§ **Exercise details**
Pull the lines below out word for word, starting at the line that contains "At what coordinates" and stopping after the line that contains "point(114,42)". Leave the pictures out of your copy.

§ **Record excerpts**
★ ★ ★ ★ ★ ★ ★
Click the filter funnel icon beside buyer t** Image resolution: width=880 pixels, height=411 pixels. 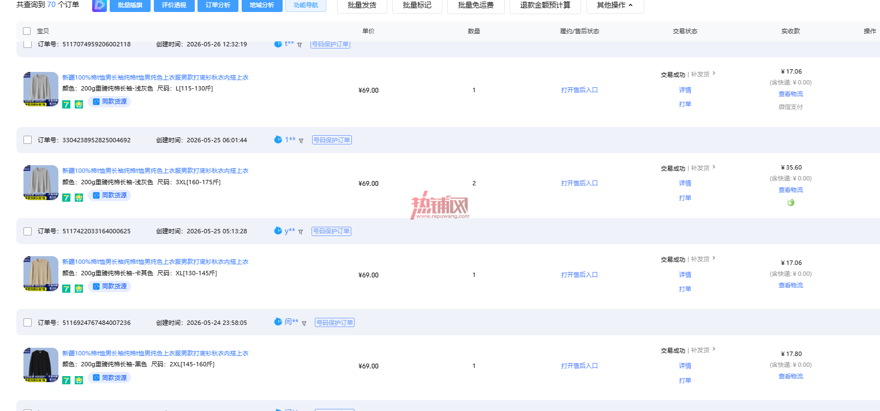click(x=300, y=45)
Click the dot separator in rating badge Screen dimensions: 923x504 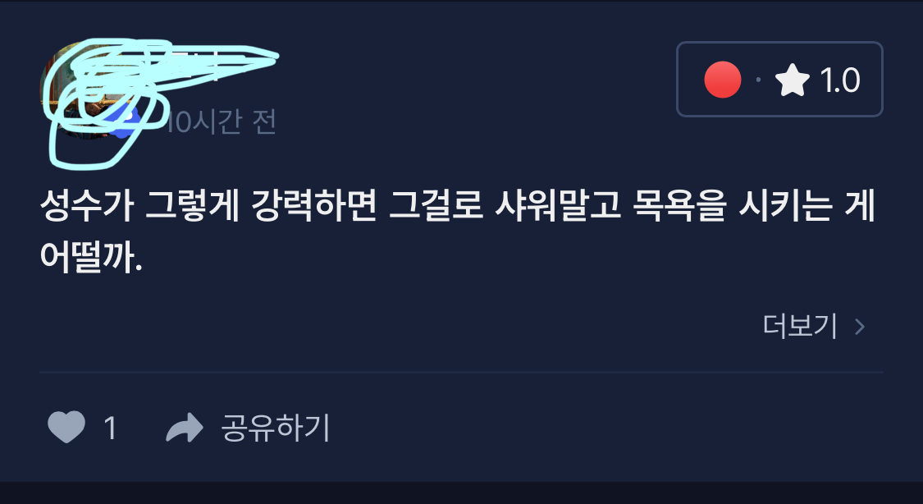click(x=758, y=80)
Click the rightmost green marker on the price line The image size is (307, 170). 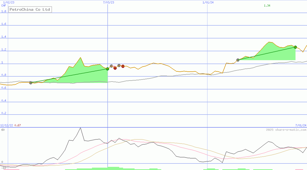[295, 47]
★ ★ ★ ★ ★ ★ ★
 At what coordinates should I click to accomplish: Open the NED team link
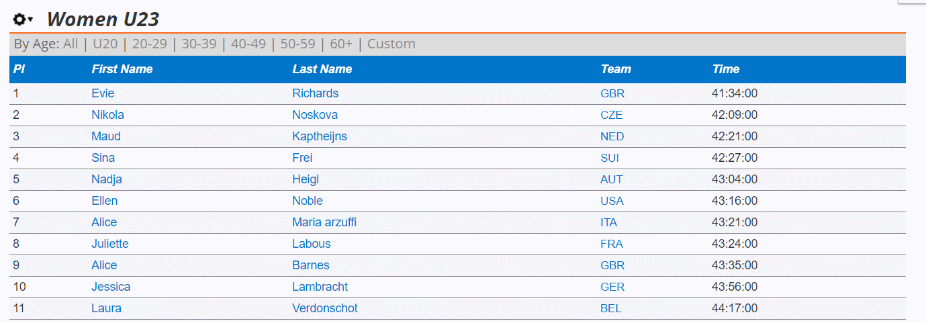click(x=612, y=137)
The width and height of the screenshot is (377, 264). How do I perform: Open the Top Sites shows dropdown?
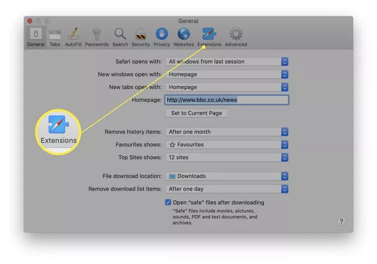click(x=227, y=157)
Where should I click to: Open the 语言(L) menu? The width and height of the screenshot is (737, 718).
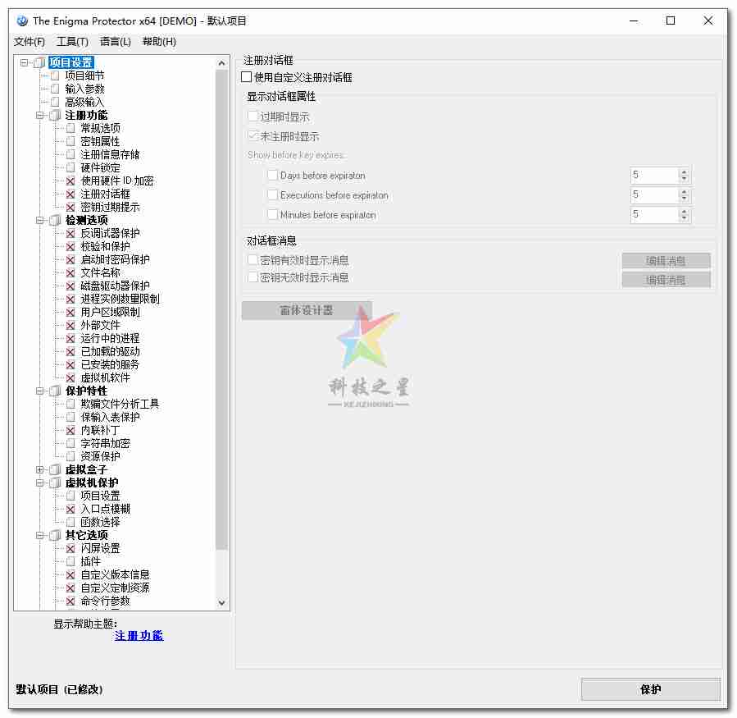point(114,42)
★ ★ ★ ★ ★ ★ ★
§ **Task solution**
 At what coordinates should I click to accomplish: Open the NED team link
click(x=612, y=137)
The width and height of the screenshot is (377, 264). How do I perform: Open the Top Sites shows dropdown?
click(x=227, y=157)
Where should I click to: Open the 语言(L) menu? The width and height of the screenshot is (737, 718).
point(114,42)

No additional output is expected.